Parte do método de Wittgenstein é a invenção de exemplos, de sorte que certas analogias se quebrem e outros desenhos significativos se mostrem possíveis. Esse é o caso da pergunta de Wittgenstein pela possibilidade de uma linguagem privada, exemplo que julgamos servir como ficção autoterapêutica para o problema da relação entre nome e objeto.


1

Sou do Recôncavo Baiano, de Cachoeira, cidade com tradição de imprensa e de retórica, na qual cada efeméride sempre foi ocasião para filarmônicas e discursos. Por isso mesmo, nesse ambiente, não deixava de ter valor de prédica moral, de contenção, o mote familiar extremo e muito estranho de a palavra ser de prata, enquanto o silêncio, de ouro. Lembro ainda hoje, em uma dessas ocasiões ávicas, criança, ter sido escolhido para proferir um discurso. Debruçamo-nos sobre o tema dias a fio, meu pai e eu, munidos de dicionários e modelos de discursos. Após muito e cuidadoso trabalho, parimos cinco linhas, as mais polidas e buriladas, que, ademais, na cerimônia, para decepção geral, sorvi de um só gole, de sorte que, quando todos imaginavam que mal estava por começar o discurso, já o havia terminado.

Orgulho-me ainda hoje daquela contenção, da ideia enfim de que o silêncio só deve ser quebrado por boas razões – o que talvez explique o paradoxo de ser professor de filosofia, de viver da palavra, de afastar a morte pela fala, pela narrativa, e ser, também, wittgensteiniano, sempre prisioneiro do célebre aforismo, muito mal compreendido, que, como verdade elevada e necessária, como orientação para o pesquisador e conclusão da pesquisa sobre os limites da significação, como junção misteriosa entre uma demonstração filosófica e uma orientação quase moral, afirma que nos devemos calar sobre aquilo que não podemos falar.

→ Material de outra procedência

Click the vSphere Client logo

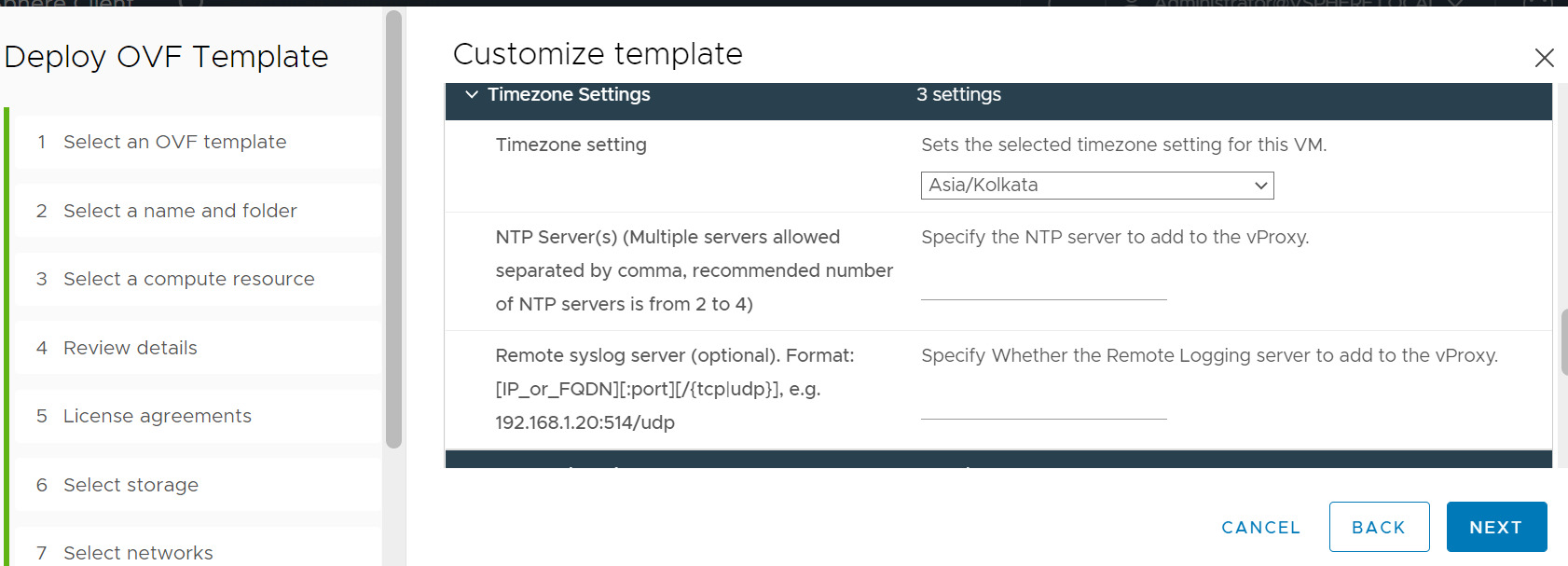[65, 5]
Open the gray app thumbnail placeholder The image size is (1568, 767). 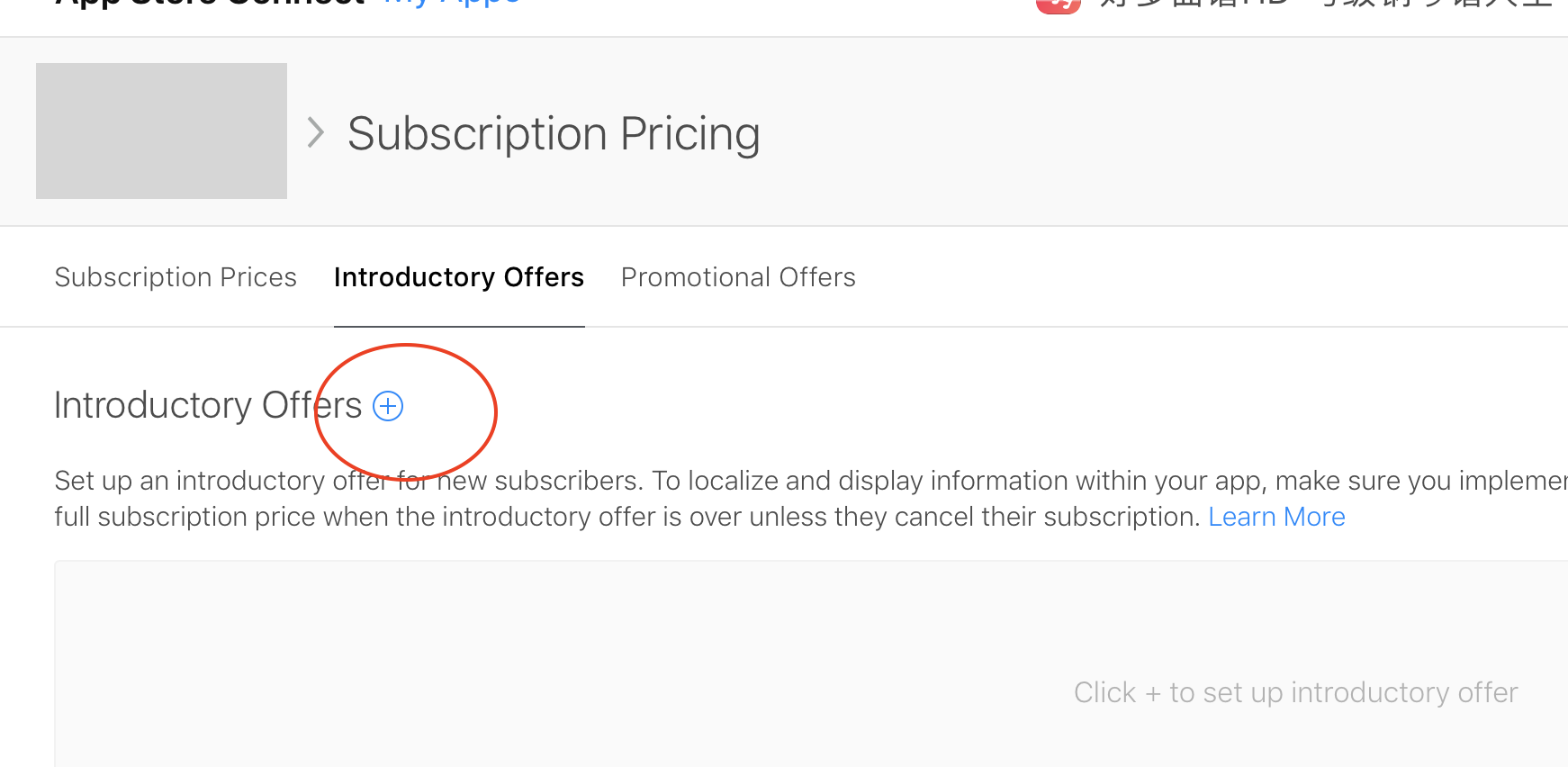click(x=161, y=131)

Com efeito, o Tractatus Logico-Philosophicus pode sim ser visto como uma iniciação ao silêncio, como bem o pontuou, já no título de seu belo livro sobre Wittgenstein, meu colega e amigo Paulo Roberto Margutti Pinto. Afinal, o livro se estrutura por uma ausência, a de uma segunda parte que, sendo a mais importante, não foi nem poderia ser escrita, embora seja seu ponto de equilíbrio (ou, quem sabe, seu abismo) o aforismo que lhe abre o caminho e o encerra: “Sobre o que não se pode falar, deve-se calar”. Esse pano de fundo (a um tempo, sombra e destino) termina por condenar o campo do significativo e sua demarcação quase à irrelevância, ao tempo que, por oposição, o relevante não se deixa traduzir em proposições. Um livro que pretende traçar os limites do significativo e lhe mostra a estrutura como que de dentro, confronta-se pois com o pano de fundo do silêncio essencial que também o atravessa.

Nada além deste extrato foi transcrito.